Task =
In the entries below, find the line with "Our Approach to your Privacy (2280, 1486)" and the line with "VfB Driedorf (69, 1534)". Return those two lines and all lines between them, exactly.

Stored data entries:

○ ○ ○ ○

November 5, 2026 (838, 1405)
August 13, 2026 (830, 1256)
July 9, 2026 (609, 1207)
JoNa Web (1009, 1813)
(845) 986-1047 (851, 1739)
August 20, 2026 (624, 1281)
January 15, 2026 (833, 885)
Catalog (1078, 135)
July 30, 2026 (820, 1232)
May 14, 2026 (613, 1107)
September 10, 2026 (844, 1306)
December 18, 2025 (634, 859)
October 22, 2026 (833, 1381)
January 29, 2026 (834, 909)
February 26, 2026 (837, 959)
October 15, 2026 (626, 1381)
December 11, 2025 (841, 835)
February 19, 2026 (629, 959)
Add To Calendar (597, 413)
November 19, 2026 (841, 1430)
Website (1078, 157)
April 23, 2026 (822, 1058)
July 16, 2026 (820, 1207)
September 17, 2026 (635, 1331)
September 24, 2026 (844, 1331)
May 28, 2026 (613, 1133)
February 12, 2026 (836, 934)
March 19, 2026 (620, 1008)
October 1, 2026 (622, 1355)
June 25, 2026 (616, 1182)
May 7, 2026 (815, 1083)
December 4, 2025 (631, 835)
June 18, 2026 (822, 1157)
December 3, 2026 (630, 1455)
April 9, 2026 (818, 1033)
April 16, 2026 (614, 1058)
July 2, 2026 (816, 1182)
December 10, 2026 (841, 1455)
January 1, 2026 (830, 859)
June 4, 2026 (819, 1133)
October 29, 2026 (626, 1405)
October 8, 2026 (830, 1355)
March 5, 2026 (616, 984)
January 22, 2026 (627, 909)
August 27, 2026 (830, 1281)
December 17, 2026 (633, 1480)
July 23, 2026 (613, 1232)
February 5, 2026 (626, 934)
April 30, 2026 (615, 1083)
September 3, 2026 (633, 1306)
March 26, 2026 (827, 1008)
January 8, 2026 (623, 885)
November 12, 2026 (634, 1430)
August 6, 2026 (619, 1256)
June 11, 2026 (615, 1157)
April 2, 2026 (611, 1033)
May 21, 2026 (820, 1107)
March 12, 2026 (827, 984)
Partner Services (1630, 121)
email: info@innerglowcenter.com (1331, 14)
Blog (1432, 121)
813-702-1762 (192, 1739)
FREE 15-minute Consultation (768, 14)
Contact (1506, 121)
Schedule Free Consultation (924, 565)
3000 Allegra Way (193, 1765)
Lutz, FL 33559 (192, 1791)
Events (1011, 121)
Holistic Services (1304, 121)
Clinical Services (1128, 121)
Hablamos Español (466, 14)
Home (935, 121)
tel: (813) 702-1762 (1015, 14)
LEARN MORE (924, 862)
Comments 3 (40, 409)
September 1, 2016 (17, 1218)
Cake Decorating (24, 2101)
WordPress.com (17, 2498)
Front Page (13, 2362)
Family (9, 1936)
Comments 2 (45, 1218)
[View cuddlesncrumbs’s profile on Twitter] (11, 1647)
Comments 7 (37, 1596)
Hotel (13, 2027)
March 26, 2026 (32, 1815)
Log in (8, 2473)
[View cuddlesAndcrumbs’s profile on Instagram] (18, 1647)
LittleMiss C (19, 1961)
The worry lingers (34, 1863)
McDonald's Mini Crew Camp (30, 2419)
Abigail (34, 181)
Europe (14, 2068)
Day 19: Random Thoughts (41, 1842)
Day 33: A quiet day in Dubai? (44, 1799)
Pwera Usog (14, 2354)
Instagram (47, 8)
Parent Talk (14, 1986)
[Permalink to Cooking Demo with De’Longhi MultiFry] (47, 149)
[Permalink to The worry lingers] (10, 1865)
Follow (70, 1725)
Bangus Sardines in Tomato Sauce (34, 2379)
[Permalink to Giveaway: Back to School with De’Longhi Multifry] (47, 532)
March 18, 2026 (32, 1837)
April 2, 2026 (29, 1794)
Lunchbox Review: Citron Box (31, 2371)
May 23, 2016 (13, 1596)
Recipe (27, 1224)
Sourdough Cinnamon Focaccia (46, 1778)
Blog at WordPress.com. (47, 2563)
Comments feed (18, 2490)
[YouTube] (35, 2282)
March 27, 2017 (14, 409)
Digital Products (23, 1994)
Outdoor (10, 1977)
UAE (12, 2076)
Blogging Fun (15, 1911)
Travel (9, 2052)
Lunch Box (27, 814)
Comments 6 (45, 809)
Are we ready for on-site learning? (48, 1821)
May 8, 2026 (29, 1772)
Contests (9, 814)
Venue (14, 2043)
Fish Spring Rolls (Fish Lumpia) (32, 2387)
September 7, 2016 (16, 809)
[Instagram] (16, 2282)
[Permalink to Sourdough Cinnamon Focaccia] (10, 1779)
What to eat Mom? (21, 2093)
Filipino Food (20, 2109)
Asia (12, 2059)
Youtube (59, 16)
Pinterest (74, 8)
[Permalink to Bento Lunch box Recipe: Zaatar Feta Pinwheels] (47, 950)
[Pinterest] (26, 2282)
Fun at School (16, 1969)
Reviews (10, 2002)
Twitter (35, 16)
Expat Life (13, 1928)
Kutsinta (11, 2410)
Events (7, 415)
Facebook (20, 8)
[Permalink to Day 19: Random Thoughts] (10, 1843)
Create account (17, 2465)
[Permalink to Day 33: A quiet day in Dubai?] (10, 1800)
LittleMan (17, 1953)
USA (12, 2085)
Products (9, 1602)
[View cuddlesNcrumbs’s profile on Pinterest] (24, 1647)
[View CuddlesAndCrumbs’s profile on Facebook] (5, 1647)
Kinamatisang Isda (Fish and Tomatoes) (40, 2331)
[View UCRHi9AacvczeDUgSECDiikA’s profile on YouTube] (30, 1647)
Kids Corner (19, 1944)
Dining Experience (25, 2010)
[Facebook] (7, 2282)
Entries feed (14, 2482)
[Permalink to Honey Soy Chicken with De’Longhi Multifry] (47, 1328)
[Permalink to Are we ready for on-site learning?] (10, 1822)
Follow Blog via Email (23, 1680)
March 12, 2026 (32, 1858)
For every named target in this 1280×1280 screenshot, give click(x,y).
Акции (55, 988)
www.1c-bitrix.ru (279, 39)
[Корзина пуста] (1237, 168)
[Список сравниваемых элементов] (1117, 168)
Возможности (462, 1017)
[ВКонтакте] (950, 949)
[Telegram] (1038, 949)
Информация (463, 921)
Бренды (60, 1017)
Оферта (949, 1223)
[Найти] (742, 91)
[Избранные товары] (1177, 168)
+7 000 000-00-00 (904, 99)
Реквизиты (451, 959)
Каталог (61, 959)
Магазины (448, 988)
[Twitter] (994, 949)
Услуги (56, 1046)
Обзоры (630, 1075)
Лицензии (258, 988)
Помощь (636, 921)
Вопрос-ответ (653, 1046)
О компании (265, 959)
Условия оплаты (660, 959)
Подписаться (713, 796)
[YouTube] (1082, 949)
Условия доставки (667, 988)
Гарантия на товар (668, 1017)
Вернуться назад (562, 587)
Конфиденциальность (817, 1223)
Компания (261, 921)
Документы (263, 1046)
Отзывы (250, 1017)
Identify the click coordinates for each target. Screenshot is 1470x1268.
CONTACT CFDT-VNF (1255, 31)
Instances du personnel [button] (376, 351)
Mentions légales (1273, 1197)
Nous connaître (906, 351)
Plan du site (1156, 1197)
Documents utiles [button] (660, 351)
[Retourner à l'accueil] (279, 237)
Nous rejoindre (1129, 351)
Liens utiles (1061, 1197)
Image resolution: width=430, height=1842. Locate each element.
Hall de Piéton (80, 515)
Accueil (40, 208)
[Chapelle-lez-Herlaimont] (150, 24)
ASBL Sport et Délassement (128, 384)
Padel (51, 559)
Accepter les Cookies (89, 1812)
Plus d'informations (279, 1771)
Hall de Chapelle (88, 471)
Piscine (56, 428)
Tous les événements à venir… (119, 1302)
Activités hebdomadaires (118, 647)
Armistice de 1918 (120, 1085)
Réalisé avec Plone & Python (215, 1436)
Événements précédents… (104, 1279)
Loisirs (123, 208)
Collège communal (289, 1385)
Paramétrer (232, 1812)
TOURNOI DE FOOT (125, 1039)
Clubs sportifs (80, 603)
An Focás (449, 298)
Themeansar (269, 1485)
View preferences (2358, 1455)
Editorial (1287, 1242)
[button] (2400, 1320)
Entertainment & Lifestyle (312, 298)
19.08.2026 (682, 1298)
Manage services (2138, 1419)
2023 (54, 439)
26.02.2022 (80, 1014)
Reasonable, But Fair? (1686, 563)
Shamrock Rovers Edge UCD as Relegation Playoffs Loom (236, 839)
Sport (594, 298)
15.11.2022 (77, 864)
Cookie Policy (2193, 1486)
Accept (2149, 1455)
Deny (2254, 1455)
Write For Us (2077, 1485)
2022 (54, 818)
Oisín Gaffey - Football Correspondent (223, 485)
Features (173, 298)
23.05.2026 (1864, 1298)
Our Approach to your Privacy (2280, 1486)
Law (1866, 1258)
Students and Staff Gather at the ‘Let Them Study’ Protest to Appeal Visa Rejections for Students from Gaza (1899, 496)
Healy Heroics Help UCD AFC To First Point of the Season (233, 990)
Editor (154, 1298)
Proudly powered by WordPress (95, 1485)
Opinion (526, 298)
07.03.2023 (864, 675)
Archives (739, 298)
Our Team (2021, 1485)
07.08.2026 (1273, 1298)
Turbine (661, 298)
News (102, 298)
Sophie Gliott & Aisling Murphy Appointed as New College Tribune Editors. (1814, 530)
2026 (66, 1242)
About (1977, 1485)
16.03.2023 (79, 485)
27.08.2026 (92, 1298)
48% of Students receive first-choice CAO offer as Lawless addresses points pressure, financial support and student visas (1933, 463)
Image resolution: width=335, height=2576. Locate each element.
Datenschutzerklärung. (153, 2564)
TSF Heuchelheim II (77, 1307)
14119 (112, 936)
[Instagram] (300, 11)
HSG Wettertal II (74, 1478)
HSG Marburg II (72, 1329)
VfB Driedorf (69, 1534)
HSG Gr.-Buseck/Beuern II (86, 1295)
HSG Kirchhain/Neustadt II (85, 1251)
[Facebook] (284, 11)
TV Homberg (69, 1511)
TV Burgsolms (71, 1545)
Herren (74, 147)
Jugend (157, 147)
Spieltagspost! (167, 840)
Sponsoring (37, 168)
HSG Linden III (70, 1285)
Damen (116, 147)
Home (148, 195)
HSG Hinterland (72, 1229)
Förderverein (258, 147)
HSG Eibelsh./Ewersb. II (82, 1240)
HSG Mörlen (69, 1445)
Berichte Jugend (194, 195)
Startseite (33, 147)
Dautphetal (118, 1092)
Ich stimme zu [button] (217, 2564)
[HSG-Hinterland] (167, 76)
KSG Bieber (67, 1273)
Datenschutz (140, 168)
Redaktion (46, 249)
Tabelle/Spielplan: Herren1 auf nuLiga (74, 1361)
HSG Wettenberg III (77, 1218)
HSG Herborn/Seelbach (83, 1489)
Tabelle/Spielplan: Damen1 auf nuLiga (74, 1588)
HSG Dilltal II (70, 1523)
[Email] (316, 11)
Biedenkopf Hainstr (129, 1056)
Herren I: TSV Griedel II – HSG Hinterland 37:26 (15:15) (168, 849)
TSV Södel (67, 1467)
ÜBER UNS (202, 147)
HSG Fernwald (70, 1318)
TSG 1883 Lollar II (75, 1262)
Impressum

○ ○ ○ ○

Response box =
Our Approach to your Privacy (2280, 1486)
Law (1866, 1258)
Students and Staff Gather at the ‘Let Them Study’ Protest to Appeal Visa Rejections for Students from Gaza (1899, 496)
Healy Heroics Help UCD AFC To First Point of the Season (233, 990)
Editor (154, 1298)
Proudly powered by WordPress (95, 1485)
Opinion (526, 298)
07.03.2023 (864, 675)
Archives (739, 298)
Our Team (2021, 1485)
07.08.2026 (1273, 1298)
Turbine (661, 298)
News (102, 298)
Sophie Gliott & Aisling Murphy Appointed as New College Tribune Editors. (1814, 530)
2026 (66, 1242)
About (1977, 1485)
16.03.2023 (79, 485)
27.08.2026 (92, 1298)
48% of Students receive first-choice CAO offer as Lawless addresses points pressure, financial support and student visas (1933, 463)
Image resolution: width=335, height=2576. Locate each element.
Datenschutzerklärung. (153, 2564)
TSF Heuchelheim II (77, 1307)
14119 (112, 936)
[Instagram] (300, 11)
HSG Wettertal II (74, 1478)
HSG Marburg II (72, 1329)
VfB Driedorf (69, 1534)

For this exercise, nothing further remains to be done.